§ TASK:
The lines needed are those below that contain the word "computer"; copy each one.

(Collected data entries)
•••

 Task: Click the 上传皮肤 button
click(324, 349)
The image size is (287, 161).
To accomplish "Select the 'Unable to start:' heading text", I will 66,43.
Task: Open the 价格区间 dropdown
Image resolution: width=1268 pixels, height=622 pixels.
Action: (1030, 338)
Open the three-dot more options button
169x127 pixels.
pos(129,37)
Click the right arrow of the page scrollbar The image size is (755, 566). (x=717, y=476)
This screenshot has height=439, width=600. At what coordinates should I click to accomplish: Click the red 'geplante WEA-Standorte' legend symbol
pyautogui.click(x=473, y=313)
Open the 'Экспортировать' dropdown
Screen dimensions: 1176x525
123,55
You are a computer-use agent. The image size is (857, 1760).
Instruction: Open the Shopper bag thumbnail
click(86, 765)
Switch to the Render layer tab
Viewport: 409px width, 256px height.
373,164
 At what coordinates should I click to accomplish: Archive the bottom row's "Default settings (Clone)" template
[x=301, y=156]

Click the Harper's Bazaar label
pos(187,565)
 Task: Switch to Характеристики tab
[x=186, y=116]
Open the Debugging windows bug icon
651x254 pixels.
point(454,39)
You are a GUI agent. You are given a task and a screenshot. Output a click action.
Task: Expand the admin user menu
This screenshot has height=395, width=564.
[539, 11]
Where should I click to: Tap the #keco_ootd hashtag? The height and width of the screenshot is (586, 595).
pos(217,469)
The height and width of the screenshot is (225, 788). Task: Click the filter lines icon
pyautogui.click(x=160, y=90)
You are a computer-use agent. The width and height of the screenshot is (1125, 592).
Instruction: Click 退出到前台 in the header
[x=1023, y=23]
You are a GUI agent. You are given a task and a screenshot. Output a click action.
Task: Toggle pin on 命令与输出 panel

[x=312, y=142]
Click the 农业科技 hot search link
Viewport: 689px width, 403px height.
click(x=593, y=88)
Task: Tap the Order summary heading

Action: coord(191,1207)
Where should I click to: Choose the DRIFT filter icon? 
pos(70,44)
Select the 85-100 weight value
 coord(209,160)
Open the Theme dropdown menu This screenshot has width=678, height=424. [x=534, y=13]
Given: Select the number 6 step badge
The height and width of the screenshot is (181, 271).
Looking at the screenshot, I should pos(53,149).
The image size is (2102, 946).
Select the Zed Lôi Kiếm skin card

•••

§ TASK OUTPUT:
You are a computer-use agent. The image size is (857, 1760).
You are a computer-use agent. The width and height of the screenshot is (1125, 592).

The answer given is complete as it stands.